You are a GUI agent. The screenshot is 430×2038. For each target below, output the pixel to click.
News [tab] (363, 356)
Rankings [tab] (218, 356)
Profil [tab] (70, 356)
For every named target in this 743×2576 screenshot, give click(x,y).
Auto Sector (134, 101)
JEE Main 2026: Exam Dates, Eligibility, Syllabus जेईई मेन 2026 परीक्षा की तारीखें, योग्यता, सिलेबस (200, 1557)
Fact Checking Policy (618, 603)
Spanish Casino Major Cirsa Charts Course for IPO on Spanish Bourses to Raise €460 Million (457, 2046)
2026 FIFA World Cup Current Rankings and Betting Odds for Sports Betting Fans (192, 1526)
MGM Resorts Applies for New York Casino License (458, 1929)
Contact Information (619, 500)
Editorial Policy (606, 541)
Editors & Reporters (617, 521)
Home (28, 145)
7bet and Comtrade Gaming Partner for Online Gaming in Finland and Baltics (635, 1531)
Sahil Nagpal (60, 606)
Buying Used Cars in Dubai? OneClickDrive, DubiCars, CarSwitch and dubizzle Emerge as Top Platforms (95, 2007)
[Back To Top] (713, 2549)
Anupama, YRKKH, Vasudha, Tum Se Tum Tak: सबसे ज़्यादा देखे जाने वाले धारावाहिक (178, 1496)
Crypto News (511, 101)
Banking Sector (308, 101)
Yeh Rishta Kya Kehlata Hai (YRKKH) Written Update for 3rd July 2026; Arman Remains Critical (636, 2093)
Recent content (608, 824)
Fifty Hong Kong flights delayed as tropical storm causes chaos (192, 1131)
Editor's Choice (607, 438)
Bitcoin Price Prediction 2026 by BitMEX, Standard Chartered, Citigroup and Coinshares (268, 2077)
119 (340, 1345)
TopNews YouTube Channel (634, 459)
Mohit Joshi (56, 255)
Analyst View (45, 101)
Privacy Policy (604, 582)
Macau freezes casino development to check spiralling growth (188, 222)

—————

**Task objective:** Please copy nothing but the lines from the one that holds "JEE Main 2026: Exam" through the last line of the material above, exactly as written.

**Answer space:**
JEE Main 2026: Exam Dates, Eligibility, Syllabus जेईई मेन 2026 परीक्षा की तारीखें, योग्यता, सिलेबस (200, 1557)
Fact Checking Policy (618, 603)
Spanish Casino Major Cirsa Charts Course for IPO on Spanish Bourses to Raise €460 Million (457, 2046)
2026 FIFA World Cup Current Rankings and Betting Odds for Sports Betting Fans (192, 1526)
MGM Resorts Applies for New York Casino License (458, 1929)
Contact Information (619, 500)
Editorial Policy (606, 541)
Editors & Reporters (617, 521)
Home (28, 145)
7bet and Comtrade Gaming Partner for Online Gaming in Finland and Baltics (635, 1531)
Sahil Nagpal (60, 606)
Buying Used Cars in Dubai? OneClickDrive, DubiCars, CarSwitch and dubizzle Emerge as Top Platforms (95, 2007)
[Back To Top] (713, 2549)
Anupama, YRKKH, Vasudha, Tum Se Tum Tak: सबसे ज़्यादा देखे जाने वाले धारावाहिक (178, 1496)
Crypto News (511, 101)
Banking Sector (308, 101)
Yeh Rishta Kya Kehlata Hai (YRKKH) Written Update for 3rd July 2026; Arman Remains Critical (636, 2093)
Recent content (608, 824)
Fifty Hong Kong flights delayed as tropical storm causes chaos (192, 1131)
Editor's Choice (607, 438)
Bitcoin Price Prediction 2026 by BitMEX, Standard Chartered, Citigroup and Coinshares (268, 2077)
119 (340, 1345)
TopNews YouTube Channel (634, 459)
Mohit Joshi (56, 255)
Analyst View (45, 101)
Privacy Policy (604, 582)
Macau freezes casino development to check spiralling growth (188, 222)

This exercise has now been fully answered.